Tangolehrer sind keine Therapeuten und sollten nicht versuchen, als solche zu agieren, unabhängig von ihrer Ausbildung, ihrem Hintergrund, ihrer persönlichen Affinität oder dem Vertrauen, das ihnen von ihren Schülern entgegengebracht wird. Das heißt aber nicht, dass du die psychologischen Aspekte des Wohlbefindens deiner Schüler (oder dein eigenes) vernachlässigen solltest. Körper und Geist, so wie wir sie verstehen, sind ein komplexes System, in dem alles sich gegenseitig beeinflusst. Es ist sehr gut für Tanzlehrer, sich in Psychologie und anderen Körper-Geist-bezogenen Bereichen auszukennen. Aber deine Hauptaufgabe ist es, Menschen das Tanzen beizubringen. Wenn du also das nächste Mal den Drang verspürst, dem streitenden Paar in deinem Unterricht zu sagen: „Wisst ihr, Tango bringt immer alle eure Beziehungsprobleme zur Sprache!“, denke daran, dass du damit ein unnötiges Urteil über zwei Menschen fällst, die ohnehin schon Probleme haben, und ihnen keinerlei Hilfe gibst.

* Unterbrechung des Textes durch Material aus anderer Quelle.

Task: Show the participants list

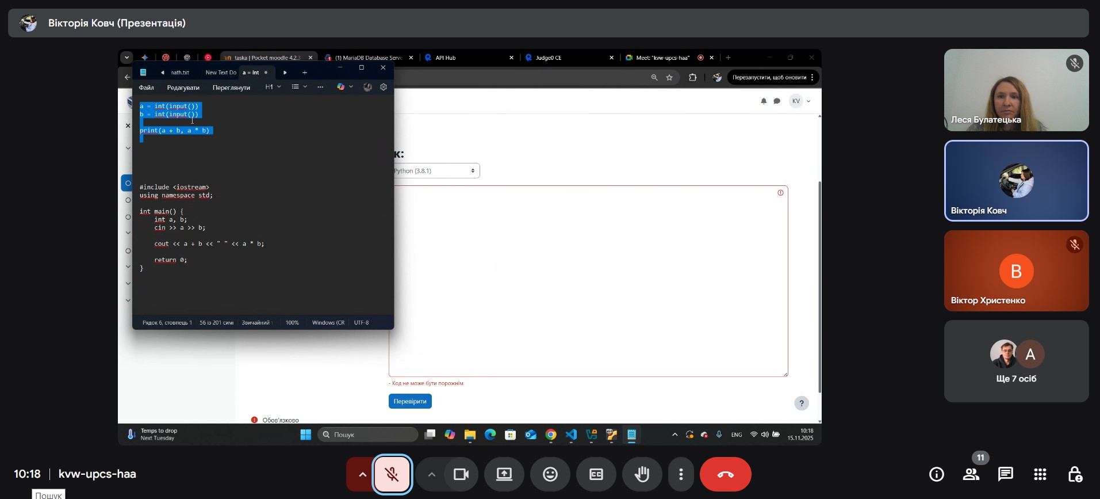Action: pyautogui.click(x=971, y=474)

„Komm, Vero, sag ihnen, wie es ist!“, wirst du vielleicht denken. Aber ich bin mir sicher, dass du genauso bedenkenlos über andere Tänzer geurteilt hast. Du hast vielleicht Schlüsse über die Psychologie von jemandem gezogen, indem du seine Umarmung gespürt oder ihn beim Tanzen beobachtet hast. Vielleicht hast du manchmal Recht und manchmal Unrecht gehabt. Vielleicht terrorisierst du deine Tanzpartner, indem du jede ihrer Bewegungen beurteilst, in der Überzeugung, dass sie sich dadurch verbessern. Vielleicht hat das jemand mit dir gemacht. Vielleicht fühlst du dich nach zwei Jahren Tanzen als „Alleswisser“. Vielleicht bist du davon überzeugt, dass die meisten Tanzprobleme von Menschen in Wirklichkeit Charakterfehler sind. Wir alle werden Opfer von einfachen Schlussfolgerungen über komplexe Phänomene. Es ist nicht immer unsere Schuld. Auch dieser Artikel ist nur ein Versuch, etwas, das unendlich viel komplexer ist, in einfachen Worten zu beschreiben.

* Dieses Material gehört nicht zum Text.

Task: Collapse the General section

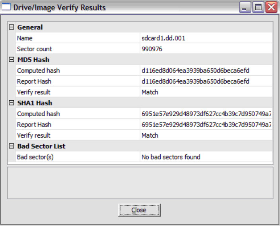Action: click(12, 27)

Tango hilft uns, wie eine Therapie, Dinge über uns selbst zu erkennen, die zu einer positiven Veränderung führen können. Wie eine Therapie löst er intensive und oft unangenehme Gefühle aus. Es geht darum, das Aufkommende zu verarbeiten und sich in seiner persönlichen Entwicklung weiterzuentwickeln. Tango bietet eine Spielwiese für diese innere Arbeit, gibt uns aber, anders als eine Therapie, nicht die Werkzeuge dafür an die Hand. Wir müssen sie selbst herausfinden oder um Hilfe bitten. LehrerInnen und erfahrene TänzerInnen können uns durch diese Transformationen begleiten, indem sie eine Quelle von Informationen und emotionaler Unterstützung sind. Also, wenn sich Tango für dich wie eine Therapie anfühlt, dann herzlichen Glückwunsch! Er ist ein mächtiger Katalysator für persönliches Wachstum, denn manchmal, im Tango wie im Leben, braucht es zwei, um sich selbst zu erkennen.